In CPython, the standard implementation of Python, there’s an implementation detail that makes this usually O(n), implemented in the code the bytecode evaluation loop calls for + or += with two string operands. If Python detects that the left argument has no other references, it calls realloc to attempt to avoid a copy by resizing the string in place. This is not something you should ever rely on, because it’s an implementation detail and because if realloc ends up needing to move the string frequently, performance degrades to O(n^2) anyway.

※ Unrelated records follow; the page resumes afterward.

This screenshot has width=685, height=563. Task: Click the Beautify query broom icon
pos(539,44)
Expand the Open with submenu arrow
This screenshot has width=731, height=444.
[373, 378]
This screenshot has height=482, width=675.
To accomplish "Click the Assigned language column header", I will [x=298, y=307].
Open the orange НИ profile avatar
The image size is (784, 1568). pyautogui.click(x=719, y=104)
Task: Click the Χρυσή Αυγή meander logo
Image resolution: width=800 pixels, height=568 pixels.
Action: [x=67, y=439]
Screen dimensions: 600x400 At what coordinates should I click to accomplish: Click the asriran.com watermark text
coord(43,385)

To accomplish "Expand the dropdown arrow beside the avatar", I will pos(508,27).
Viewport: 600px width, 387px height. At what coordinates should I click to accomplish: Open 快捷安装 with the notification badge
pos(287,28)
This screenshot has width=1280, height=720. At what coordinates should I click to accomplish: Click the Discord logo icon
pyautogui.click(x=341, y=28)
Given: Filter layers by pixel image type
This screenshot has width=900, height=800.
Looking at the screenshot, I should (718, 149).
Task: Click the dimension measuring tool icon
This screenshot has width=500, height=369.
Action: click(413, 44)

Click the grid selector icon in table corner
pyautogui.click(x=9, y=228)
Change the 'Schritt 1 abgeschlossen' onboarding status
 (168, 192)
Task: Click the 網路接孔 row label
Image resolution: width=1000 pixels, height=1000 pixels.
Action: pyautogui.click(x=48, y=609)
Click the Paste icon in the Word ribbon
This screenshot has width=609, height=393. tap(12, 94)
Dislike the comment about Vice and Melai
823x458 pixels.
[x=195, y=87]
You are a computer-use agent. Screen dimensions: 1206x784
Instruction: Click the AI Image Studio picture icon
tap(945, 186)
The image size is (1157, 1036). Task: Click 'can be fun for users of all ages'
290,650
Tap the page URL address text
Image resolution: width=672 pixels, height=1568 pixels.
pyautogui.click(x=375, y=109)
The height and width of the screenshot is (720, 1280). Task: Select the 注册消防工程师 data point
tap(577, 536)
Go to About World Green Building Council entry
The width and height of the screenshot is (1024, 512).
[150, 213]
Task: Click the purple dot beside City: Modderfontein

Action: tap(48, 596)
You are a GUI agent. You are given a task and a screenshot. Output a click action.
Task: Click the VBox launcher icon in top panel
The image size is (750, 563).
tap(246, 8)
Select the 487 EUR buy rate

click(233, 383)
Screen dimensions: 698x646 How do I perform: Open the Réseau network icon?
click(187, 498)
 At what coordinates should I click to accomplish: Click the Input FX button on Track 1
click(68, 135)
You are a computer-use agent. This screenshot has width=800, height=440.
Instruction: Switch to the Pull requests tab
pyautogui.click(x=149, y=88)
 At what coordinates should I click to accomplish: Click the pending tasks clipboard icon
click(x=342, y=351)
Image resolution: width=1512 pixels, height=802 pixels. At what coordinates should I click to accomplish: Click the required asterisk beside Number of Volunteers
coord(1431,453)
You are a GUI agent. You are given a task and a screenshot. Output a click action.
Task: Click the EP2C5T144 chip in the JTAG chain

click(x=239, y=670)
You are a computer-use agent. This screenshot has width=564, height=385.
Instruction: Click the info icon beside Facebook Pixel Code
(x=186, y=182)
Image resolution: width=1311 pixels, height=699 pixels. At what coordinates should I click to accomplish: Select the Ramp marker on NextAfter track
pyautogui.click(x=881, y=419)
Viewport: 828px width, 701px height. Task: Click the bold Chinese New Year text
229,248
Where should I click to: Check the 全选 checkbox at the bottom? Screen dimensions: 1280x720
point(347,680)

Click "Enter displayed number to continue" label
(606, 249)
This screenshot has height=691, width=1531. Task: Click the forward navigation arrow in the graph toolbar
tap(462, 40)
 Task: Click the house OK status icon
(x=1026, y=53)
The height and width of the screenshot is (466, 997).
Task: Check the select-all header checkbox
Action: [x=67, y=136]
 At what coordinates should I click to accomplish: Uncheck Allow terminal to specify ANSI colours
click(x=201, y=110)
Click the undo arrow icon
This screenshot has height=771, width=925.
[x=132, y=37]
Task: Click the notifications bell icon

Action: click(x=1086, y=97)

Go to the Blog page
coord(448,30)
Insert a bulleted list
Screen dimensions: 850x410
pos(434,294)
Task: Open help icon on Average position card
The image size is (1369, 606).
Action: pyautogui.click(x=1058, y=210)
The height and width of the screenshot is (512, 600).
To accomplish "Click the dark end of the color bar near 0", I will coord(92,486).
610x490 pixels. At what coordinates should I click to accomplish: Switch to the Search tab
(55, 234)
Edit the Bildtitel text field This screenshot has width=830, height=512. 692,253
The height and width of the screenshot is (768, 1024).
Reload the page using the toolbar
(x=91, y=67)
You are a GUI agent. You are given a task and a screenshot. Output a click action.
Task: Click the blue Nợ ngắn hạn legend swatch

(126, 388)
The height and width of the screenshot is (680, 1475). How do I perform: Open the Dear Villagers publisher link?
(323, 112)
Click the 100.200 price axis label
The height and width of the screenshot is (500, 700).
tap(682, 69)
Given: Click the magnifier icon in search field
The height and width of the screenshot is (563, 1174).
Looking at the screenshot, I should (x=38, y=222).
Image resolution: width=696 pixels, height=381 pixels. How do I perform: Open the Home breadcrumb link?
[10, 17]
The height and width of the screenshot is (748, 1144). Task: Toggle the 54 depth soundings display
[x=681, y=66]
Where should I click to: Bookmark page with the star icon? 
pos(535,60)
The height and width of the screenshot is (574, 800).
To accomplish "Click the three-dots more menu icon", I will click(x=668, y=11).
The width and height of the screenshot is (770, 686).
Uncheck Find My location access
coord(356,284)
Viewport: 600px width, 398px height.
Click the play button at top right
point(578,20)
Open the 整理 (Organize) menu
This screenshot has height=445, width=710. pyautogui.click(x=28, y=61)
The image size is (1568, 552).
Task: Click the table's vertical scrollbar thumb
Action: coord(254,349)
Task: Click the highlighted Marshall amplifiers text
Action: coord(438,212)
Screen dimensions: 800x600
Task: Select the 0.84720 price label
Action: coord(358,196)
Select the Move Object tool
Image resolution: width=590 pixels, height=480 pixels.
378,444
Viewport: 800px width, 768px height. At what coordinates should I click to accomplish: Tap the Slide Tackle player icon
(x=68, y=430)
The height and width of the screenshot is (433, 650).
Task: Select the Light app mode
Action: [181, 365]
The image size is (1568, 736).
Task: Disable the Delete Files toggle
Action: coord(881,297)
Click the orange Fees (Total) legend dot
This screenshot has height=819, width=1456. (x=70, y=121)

Without the weird implementation detail, the algorithm is O(n^2) due to the quadratic amount of copying involved. Code like this would only make sense in a language with mutable strings, like C++, and even in C++ you’d want to use +=.

Answered By: user2357112

I found this snippet of text on Python Speed > Use the best algorithms and fastest tools:

String concatenation is best done with ''.join(seq) which is an O(n) process. In contrast, using the '+' or '+=' operators can result in an O(n^2) process because new strings may be built for each intermediate step. The CPython 2.4 interpreter mitigates this issue somewhat; however, ''.join(seq) remains the best practice

Answered By: OneCricketeer

The author relies on an optimization that happens to be here, but is not explicitly dependable. strA = strB + strC is typically O(n), making the function O(n^2). However, it is pretty easy to make sure it the whole process is O(n), use an array:

output = []
    # ... loop thing
    output.append('%20')
    # ...
    output.append(char)
# ...
return ''.join(output)

In a nutshell, the append operation is amortized O(1), (although you can make it strong O(1) by pre-allocating the array to the right size), making the loop O(n).

And then the join is also O(n), but that’s okay because it is outside the loop.

Answered By: njzk2

For future visitors: Since it is a CTCI question, any reference to learning urllib package is not required here, specifically as per OP and the book, this question is about Arrays and Strings.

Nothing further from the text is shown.